As the HHS Office for Civil Rights continues to issue press releases about HIPAA settlements and enforcement actions, now is a good time to re-examine HIPAA and data privacy compliance efforts. Here are three things covered entities and business associates can do to help reduce the chances of coming to the attention of OCR:
1) Make sure your compliance program actually works.
Organizations can have HIPAA compliance programs and data security policies and procedures that look great on paper, but they will be of no benefit to the organization unless they are actually effective.
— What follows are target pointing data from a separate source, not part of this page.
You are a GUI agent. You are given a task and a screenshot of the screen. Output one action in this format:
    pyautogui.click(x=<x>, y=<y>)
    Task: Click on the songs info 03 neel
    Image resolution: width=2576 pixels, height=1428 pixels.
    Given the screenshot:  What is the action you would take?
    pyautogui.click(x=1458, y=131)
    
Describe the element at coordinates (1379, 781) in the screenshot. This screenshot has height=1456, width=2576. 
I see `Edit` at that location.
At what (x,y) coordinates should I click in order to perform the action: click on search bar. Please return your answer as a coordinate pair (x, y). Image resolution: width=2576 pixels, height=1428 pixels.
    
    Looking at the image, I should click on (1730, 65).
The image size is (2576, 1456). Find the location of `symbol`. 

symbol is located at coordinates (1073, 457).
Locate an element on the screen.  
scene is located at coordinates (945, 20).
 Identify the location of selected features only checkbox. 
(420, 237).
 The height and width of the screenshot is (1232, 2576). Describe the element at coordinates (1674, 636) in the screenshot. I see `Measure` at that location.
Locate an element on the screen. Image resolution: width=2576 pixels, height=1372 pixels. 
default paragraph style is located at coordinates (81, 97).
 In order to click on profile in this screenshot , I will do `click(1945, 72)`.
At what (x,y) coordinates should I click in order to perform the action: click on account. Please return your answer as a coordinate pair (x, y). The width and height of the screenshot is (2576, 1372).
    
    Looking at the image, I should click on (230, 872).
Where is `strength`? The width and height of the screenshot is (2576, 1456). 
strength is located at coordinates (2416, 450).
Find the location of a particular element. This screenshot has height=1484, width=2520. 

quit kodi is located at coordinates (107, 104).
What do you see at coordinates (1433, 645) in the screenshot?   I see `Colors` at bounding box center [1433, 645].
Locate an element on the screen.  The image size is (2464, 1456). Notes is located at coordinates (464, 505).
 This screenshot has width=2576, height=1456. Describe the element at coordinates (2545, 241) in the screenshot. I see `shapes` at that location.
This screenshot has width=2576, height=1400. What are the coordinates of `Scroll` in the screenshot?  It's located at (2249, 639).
The government has recently issued some guidance documents that may be useful to CIOs and IT administrators that want to evaluate a compliance programs effectiveness. For example, the Department of Justice recently published some sample questions that its Fraud Section has found relevant in examining a corporate compliance program. The Department of Health and Human Services’ Office of Inspector General also published a detailed resource guide with hundreds of questions that might be useful in measuring compliance effectiveness. Although these guidance documents are not aimed at healthcare IT programs specifically, they can provide useful questions to consider.
2) Update and document your risk analysis and risk mitigation plan.
Healthcare organizations must conduct an accurate and thorough assessment of the risks to electronic protected health information, and must also document how those risks will be managed. On April 12, 2017, the HHS Office for Civil Rights announced a $400,000 settlement with a federally qualified health center that allegedly had not conducted a risk analysis until 2012, after it experienced a data breach. Its subsequent risk analyses were found to be insufficient to meet the requirements of the HIPAA Security Rule. It is important for privacy and security officials to make sure their risk analyses are thorough, written down, and are updated periodically. Companies must also have a documented plan they follow to actually address the risks they identify.
3) Don’t forget about state laws.
State data privacy and security laws are not preempted by HIPAA unless it is impossible to comply with both state law and HIPAA and state law provides less protection or more restricted access to the patient. Therefore, CIOs and IT administrators in companies that operate in multiple states need to examine the myriad state laws that apply to healthcare information. These laws are subject to change, and conducting multi-state surveys of applicable laws can be an expensive and time consuming process. Because state attorneys general and other regulatory and law enforcement agencies enforce the laws in their states, it is important to keep up with relevant state laws.